The church of England’s only black bishop, tipped to become the new leader of the 80-million strong worldwide Anglican Communion, is the victim of blatant racism, a former aide told a British newspaper. “At its best, the besmirching of (Archbishop of York) John Sentamu has revealed that strand of snobbery which views outsiders as lacking class, diplomacy or civility — in other words ‘not one of us,'” Rev Arun Arora told The Sunday Telegraph newspaper. “At worst, it has elicited the naked racism which still bubbles under the surface in our society, and which is exposed when a black man is in line to break the chains of history.”
Outgoing Archbishop of Canterbury Rowan Williams, who has agonized about schisms in the Anglican Communion, a federation of 38 national and regional churches, is over women and gay bishops and same-sex unions, announced unexpectedly last month that he would step down at the end of the year.

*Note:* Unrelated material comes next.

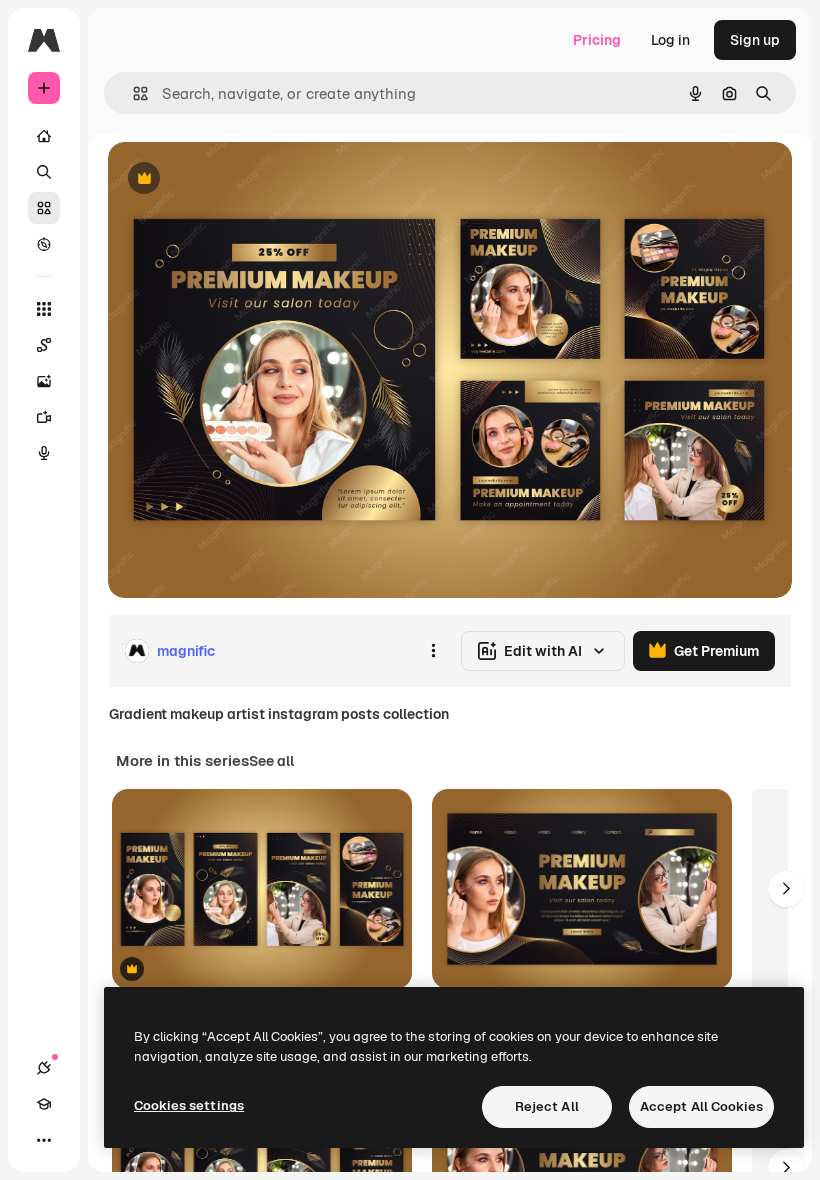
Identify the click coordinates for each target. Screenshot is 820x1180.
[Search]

He presided over a church split between progressives ready to allow women bishops and bless same-sex unions, and conservatives opposed to such modern reforms.
The resignation of Willliams, a white-bearded and bushy-browed theologian, appeared to spell the end for his faltering project to forge more unity in the federation. Arora’s charges of an “anonymous whispering” campaign against Uganda-born Archbishop of York John Sentamu came as an anonymous bishop compared Sentamu’s temperament to that of an “African chief,” according to the Telegraph. Sentamu was born in Uganda and fled to Britain in 1974 to escape from dictator Idi Amin.
A second unnamed bishop told the newspaper: “I think Sentamu is clearly going to be a very strong front-runner, although I think there are also the people who are not quite sure that he is suitable in terms of the way he behaves, because he is quite tribal and the African chief thing comes through … There is something in Sentamu which retains his African views and approach, which can be at one time an asset and another time can be a problem.”
When he announced his decision to step down, Williams said it was time to move on after a decade as archbishop and a his new post as master of Magdelene College at Cambridge University would give him the time “which I have longed for” to think and write about the Church. Sentamu has praised Williams as “God’s apostle for our time,” a courageous and holy man who had been “much maligned by people who should have known better.”